The HTTPS protocol is designed to protect user data from eavesdropping (confidentiality) and from modification (integrity) on the network. Websites that handle user data should use HTTPS to protect their users from attackers. If a website uses HTTP instead of HTTPS, it is trivial to steal user information (such as their login credentials). This was famously demonstrated by Firesheep.

To fix this issue, install and configure a SSL/TLS certificate onto your server. There are various vendors offering free and paid certificates. If you are using a cloud platform, they may have their own ways of enabling HTTPS.

Indicadores de segurança de palavra-passe do Firefox

To inform you of the threat described above, Firefox implements many warning mechanisms:

  1. Firefox 51+ will display a lock icon with a red strike-through in the address bar when a login page does not have a secure connection, as seen below.

    Lock Icon

  2. Firefox 52+ will display a clear warning in the URL bar and below a focused password field in any insecure form:

    Warning

  3. Firefox 52+ has also disabled autofill for insecure login forms. Users can still manually autocomplete saved logins from the dropdown.

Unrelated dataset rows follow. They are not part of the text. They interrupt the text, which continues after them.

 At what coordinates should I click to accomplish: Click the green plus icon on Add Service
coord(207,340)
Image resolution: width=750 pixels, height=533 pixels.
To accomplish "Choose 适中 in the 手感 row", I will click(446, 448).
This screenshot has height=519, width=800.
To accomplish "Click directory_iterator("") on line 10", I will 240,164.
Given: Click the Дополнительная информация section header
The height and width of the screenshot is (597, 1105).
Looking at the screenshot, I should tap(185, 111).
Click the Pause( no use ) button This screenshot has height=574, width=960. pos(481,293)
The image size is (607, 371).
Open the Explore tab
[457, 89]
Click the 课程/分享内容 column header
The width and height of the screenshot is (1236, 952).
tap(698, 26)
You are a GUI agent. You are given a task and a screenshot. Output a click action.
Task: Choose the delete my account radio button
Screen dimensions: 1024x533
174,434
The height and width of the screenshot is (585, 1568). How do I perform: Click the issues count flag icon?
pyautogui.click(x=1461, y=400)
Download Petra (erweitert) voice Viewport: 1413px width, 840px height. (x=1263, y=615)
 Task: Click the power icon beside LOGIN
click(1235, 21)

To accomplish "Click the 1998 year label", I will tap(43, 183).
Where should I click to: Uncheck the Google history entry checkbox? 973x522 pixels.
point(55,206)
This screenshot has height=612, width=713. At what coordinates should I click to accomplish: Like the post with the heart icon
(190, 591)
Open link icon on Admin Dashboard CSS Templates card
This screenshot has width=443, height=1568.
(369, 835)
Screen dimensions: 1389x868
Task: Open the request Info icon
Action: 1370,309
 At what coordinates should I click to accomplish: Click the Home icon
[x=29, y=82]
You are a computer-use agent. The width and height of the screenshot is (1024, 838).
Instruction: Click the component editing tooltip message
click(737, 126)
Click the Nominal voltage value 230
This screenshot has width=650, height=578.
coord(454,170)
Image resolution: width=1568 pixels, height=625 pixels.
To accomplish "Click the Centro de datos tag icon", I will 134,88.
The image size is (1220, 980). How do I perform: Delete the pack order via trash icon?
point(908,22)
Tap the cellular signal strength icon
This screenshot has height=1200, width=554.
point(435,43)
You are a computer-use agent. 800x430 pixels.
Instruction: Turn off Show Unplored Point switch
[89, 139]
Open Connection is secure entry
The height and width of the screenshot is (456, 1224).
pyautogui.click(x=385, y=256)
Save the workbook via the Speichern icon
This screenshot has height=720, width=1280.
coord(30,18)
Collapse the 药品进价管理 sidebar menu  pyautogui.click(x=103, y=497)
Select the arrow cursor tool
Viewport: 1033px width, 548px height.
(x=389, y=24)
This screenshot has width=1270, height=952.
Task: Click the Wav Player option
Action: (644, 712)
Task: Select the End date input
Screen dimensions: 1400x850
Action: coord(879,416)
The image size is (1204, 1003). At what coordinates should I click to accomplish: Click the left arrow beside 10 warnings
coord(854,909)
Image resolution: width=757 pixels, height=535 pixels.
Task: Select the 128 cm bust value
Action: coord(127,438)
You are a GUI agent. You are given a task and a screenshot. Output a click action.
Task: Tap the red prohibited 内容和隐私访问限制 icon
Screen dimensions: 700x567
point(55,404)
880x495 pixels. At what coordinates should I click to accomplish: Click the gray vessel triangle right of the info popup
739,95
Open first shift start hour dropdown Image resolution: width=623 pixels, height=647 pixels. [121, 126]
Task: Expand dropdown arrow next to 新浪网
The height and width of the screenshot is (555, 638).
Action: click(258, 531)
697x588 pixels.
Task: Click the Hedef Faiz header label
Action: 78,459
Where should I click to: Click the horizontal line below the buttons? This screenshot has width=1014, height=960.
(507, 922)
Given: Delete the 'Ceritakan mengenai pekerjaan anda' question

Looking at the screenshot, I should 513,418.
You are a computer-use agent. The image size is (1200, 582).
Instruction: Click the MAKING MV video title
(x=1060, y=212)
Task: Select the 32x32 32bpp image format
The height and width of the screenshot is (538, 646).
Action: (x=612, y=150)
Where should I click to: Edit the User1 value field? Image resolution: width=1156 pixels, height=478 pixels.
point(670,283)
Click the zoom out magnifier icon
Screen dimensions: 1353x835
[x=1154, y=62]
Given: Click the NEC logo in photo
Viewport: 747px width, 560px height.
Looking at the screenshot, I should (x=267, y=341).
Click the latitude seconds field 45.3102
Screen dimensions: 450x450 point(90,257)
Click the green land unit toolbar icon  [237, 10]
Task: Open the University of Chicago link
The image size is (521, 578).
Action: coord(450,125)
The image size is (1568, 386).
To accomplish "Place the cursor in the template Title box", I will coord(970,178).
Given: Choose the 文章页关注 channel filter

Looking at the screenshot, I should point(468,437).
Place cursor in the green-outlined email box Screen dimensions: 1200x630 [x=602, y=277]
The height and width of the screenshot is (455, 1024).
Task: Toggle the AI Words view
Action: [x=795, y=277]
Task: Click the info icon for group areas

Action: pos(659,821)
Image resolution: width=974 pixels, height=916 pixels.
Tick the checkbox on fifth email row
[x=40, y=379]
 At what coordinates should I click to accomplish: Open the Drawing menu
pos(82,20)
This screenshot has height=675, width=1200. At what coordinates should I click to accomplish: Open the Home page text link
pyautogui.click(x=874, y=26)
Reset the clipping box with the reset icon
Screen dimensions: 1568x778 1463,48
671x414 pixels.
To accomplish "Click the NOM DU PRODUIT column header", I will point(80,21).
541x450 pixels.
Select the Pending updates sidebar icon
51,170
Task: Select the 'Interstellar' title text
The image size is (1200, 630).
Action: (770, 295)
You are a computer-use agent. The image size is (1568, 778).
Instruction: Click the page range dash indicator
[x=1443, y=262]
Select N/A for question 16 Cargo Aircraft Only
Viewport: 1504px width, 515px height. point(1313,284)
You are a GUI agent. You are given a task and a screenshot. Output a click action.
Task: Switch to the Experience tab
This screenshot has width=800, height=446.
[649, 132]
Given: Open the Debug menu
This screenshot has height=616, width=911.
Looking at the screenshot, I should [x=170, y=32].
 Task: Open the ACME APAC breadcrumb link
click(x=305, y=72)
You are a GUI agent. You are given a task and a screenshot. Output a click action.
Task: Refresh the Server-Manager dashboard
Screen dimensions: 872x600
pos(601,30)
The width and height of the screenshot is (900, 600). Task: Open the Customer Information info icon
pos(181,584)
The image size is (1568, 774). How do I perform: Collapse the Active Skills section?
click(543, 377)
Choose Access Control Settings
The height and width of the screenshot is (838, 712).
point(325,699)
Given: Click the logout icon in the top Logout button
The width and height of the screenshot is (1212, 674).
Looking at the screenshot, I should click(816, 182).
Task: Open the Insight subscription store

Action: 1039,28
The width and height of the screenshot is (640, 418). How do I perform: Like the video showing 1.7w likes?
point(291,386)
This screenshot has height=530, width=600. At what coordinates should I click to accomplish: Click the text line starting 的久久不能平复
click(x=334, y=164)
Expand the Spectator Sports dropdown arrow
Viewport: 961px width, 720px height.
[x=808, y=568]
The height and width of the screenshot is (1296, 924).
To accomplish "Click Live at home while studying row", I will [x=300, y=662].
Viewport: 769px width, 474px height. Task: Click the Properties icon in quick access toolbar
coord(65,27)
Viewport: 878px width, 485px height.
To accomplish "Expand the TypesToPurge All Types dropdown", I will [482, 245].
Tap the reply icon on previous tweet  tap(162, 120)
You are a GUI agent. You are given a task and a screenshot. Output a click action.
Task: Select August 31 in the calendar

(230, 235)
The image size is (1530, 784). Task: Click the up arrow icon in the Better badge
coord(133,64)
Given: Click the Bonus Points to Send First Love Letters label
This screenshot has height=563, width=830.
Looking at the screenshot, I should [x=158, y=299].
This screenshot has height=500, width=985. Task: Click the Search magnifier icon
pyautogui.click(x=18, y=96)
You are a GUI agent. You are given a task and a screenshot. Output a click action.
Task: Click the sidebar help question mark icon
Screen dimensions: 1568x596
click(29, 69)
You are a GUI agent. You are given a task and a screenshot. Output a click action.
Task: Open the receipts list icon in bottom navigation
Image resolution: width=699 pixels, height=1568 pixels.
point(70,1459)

  4. Warnings about insecure login forms can also be found in the security pane of the developer console in all Firefox releases, as described in the next section.

Mensagens da Consola da Web

This section describes the security messages displayed in the developer console of the Firefox DevTools, in response to insecure passwords.

Servindo o formulário de sessão sobre HTTP

Even if the form action is an HTTPS URL, the user's login form is not protected because an attacker can modify the page received by the user (for example, attackers can change the form destination to post the sensitive data to a server that they control, or they can insert a keylogging script that swipes their password as they type it). The security tab of the Web Console will warn developers and users about the security issue:

Insecure login form shown with the Web Console and contextual warning on the password field.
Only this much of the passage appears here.